Reading passage:

So a man comes up to me after a talk hosted by the Windrush Foundation on Obeah Laws in the Caribbean to ask me how come I know so much about ‘dis ting’. I told him to go home and do a search on Ifa/Orisa. He had heard the word Orisa before but never Ifa.
But it’s much deeper than that. Any self-respecting woman, regardless of ethnicity or culture needs to have a sense of her own personal power, her own obeah. It is crucial to survival and self-preservation in a world that is quick to convince you that you are powerless.
What was missing from the conversation today is what we know as obeah is really the practices of people trying to make sense of a world that was against them. For example there was no suggestion of the possible connection between the word ‘obi’ aka bizzy or cola nut which is a central part of healing and divination in Ifa/Orisa belief – in the etymology of the word obeah.
Just like in Trinidad, people laughed when one man talked about pouring rum at the four corners of a new house, or the experiences of Caribbean people who came to live in England and had to use their knowledge from home to confront the white ghosts they met in the houses here.
I fail to see what is so funny. No Catholic laughs at the suggestion that when you take the eucharist that it does not actually become the body and blood of Christ.
I can’t ever be afraid of the science of my ancestors, that’s part of why I am here today. As CLR James pointed out in Black Jacobins voodoo was the medium of conspiracy. The idea of a black God still makes a lot of people very frightened. Especially, unfortunately, it terrifies black people.
I might not practice it in the same way but I understand that that body of knowledge is part of a wider corpus of ancient healing knowledge that is far more modern than the simi dimi that sometimes parades as Western medical and scientific knowledge.
Hi Tilla,
Nice bumping into you today at the Africa Writes conference. You may want to research the Igbo roots of Obi and Obeah (this Obi, in Igbo). Obi means the heart and as is well known, anyone with a bad heart could harm people while someone with a good heart could heal them. So it is not rare to see some one slap his/her chest during a bacchanal and boast that this Obi, or Obi a, will do something good or bad. W.E.B. Du Bois said somewhere that this is the etymology of Obeah. However, your explanation with reference to Ifa (or what the Igbo call Afa) and Orisa (or Arusi in Igbo) is not far-fetched because the Igbo and the Yoruba are one people and the Yoruba say in Ifa that the father of Oduduwa was Igbo, according to Acholonu, They Lived Before Adam.
Yes, great to see you. Thanks for this info…there’s so much research to do!
Hi Attillah, my family and I were listening to your commentary during the Emancipation Day celebrations on TV today. A blessed Emancipation Day to you. We believe Indians and Africans face many of the same problems in TnT. Like you said this morning, identity should not be boxed in yet many people here still understand only one story of who an African is i.e. can’t be African and also like jazz, be well traveled etc. Similarly many in TnT still have only one idea of who an Indian should be e.g. can’t have an Indian first name and also be well spoken, well educated, in good shape, not an excessive rum drinker etc. One thing we noticed while watching the parade is that there are not as many young people at the Emancipation celebrations as we would have liked to have seen. What do you think needs to be done to get younger people of African descent involved in their history and the culture of their ancestors and participating in these events? Best wishes and we couldn’t find an e-mail for you so we posted here.

Dataset extract:
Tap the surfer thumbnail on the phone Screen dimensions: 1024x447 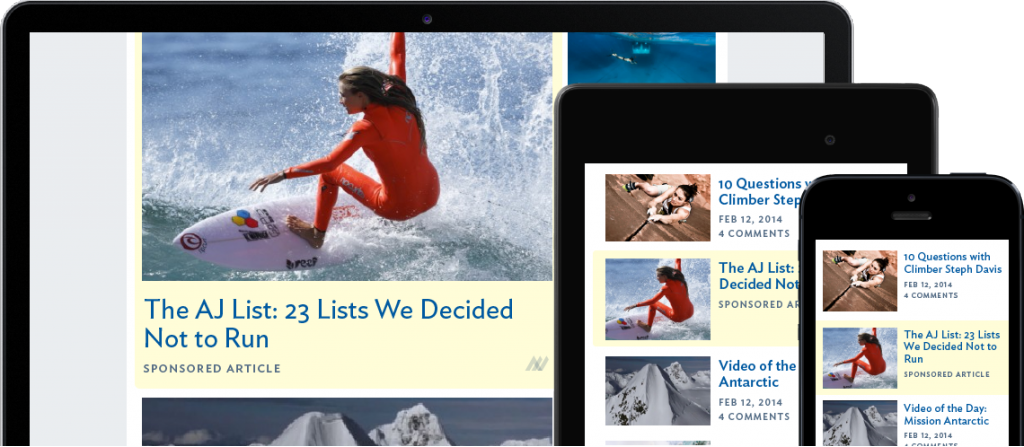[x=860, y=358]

What is required: Write out everything in the post on obeah from "So a man comes" down to "the word obeah.", word for word. The listing comes from a separate source.

Exercise response:
So a man comes up to me after a talk hosted by the Windrush Foundation on Obeah Laws in the Caribbean to ask me how come I know so much about ‘dis ting’. I told him to go home and do a search on Ifa/Orisa. He had heard the word Orisa before but never Ifa.
But it’s much deeper than that. Any self-respecting woman, regardless of ethnicity or culture needs to have a sense of her own personal power, her own obeah. It is crucial to survival and self-preservation in a world that is quick to convince you that you are powerless.
What was missing from the conversation today is what we know as obeah is really the practices of people trying to make sense of a world that was against them. For example there was no suggestion of the possible connection between the word ‘obi’ aka bizzy or cola nut which is a central part of healing and divination in Ifa/Orisa belief – in the etymology of the word obeah.